Desafios para garantir a vacinação dos brasileiros

Enviada em 02/11/2019

Em 1904, ocorreu no Rio de Janeiro o movimento conhecido como “Revolta da Vacina”, no qual o governo brasileiro impôs sobre a população relutante a obrigação de se imunizarem contra os surtos que ocorriam na capital do Brasil na época. Paralelamente, no século XXI ainda existem diversos impasses para a execução dos projetos de imunização da população brasileira. Dentre os mais graves estão: a negligência do Estado e a má informação da população em relação ao tema.

Nesse contexto, apesar de estar posto na Constituição Federal que a saúde é direito de todos e dever do Estado, pode-se analisar que o mesmo não têm realizado as intervenções necessárias para a execução adequada do decreto.
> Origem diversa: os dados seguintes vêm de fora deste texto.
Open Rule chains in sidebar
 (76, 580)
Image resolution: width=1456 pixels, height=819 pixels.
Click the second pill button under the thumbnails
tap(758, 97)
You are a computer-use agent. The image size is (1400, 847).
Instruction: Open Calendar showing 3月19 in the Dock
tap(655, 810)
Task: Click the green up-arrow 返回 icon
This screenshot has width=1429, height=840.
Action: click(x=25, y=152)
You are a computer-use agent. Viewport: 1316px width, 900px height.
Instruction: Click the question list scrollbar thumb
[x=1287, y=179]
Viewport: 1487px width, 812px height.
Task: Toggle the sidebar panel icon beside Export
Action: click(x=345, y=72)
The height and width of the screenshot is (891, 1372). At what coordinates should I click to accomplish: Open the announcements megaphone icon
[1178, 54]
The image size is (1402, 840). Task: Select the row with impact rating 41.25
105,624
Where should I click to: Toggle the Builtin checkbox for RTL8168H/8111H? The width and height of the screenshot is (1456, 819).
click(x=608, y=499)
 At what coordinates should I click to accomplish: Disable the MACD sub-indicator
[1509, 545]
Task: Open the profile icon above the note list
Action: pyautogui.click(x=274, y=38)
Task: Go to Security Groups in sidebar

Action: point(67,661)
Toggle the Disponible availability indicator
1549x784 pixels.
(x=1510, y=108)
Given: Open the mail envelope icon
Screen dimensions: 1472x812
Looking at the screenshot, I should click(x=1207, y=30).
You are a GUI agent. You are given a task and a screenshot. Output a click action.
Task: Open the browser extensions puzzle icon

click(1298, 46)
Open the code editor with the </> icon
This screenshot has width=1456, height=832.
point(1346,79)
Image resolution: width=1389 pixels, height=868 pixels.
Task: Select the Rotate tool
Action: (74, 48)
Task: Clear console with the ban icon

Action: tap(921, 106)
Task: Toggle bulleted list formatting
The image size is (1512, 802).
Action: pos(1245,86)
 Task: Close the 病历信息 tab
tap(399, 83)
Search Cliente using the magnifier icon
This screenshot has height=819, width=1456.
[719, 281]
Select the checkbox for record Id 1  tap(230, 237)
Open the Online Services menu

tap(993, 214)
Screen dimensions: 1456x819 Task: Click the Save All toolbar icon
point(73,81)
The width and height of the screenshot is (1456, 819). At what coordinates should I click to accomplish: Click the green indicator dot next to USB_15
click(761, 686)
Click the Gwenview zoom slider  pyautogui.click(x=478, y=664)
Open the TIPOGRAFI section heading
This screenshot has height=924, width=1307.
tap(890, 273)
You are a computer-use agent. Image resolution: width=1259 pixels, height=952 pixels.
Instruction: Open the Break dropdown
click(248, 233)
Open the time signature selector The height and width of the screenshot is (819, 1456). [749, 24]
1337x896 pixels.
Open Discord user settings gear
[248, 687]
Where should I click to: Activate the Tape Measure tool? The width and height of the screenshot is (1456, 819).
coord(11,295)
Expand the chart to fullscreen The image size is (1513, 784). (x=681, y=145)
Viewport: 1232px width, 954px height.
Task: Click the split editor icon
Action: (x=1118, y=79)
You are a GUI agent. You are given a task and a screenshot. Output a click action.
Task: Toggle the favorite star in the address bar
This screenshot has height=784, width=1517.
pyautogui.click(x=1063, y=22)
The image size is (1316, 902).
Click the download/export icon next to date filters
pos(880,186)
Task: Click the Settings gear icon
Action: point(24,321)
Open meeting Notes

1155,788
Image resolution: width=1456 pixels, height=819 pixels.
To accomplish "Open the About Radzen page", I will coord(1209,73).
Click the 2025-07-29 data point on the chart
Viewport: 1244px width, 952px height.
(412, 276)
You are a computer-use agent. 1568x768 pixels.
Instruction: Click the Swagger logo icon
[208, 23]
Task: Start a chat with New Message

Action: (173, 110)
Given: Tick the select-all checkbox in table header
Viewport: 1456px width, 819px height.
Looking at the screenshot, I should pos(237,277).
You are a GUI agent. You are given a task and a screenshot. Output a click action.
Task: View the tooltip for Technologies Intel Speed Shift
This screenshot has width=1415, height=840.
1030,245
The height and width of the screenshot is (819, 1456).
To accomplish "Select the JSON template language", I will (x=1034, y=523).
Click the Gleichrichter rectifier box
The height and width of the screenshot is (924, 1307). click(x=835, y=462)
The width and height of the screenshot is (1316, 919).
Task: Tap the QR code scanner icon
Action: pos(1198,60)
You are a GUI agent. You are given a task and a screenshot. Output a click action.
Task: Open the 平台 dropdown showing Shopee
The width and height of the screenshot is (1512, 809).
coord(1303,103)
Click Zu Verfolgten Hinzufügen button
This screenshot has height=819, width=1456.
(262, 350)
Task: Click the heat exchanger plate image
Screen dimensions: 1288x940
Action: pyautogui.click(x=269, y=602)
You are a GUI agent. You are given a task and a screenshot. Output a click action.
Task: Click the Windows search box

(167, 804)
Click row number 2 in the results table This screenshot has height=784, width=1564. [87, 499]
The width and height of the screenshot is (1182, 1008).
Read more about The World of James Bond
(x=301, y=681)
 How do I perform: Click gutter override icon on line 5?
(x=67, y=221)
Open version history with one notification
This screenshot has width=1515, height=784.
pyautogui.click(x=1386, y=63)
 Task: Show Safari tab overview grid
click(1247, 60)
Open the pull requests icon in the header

Uma das más indiligências cometidas pelo governo é a má distribuição das doses de vacina em locais de difícil acesso a recursos básicos de saúde, onde há concentração da população leiga no que diz respeito ao assunto. Um grande exemplo desses tipos de locais são as aldeias indígenas nos interiores do Brasil.

Ademais, cada vez mais brasileiros têm aderido aos movimentos anti-intelectuais, oferecendo destaque ao movimento antivacina. É bastante perceptível que essas correntes são baseadas na má-informação e, por muitas vezes, possuem influência derivada da ideologia política adotada por seus aderentes, já que determinadas partidos políticos se contrapõem completamente aos princípios científicos em diversos aspectos. Essa conduta perante o assunto pode ocasionar o reaparecimento de doenças já combatidas, como ocorreu, por exemplo, um surto de sarampo na região Norte do Brasil em 2018, por conta dos baixos índices de população imunizada.

Portanto, para concretizar a execução do papel do Estado nessa situação e amenizar o quadro atual, faz-se necessária a adoção de medidas. Urge que o Ministério da Saúde mapeie os locais remotos e, por meio da utilização de unidades móveis de saúde, realize a aplicação das vacinas, de modo a dar prioridade aos locais mais propícios e às populações mais vulneráveis à contaminação de determinadas doenças. Cabe, também, ao mesmo Ministério, a criação de campanhas publicitárias que divulguem o conhecimento científico que envolve a vacina, dando destaque à sua forma de ação no organismo e a sua importância para a garantia da saúde pública. Essas campanhas devem abranger todas as instituições sociais e educacionais do Brasil, além dos principais meios de comunicação, de modo a conscientizar, principalmente, a parcela em formação da sociedade.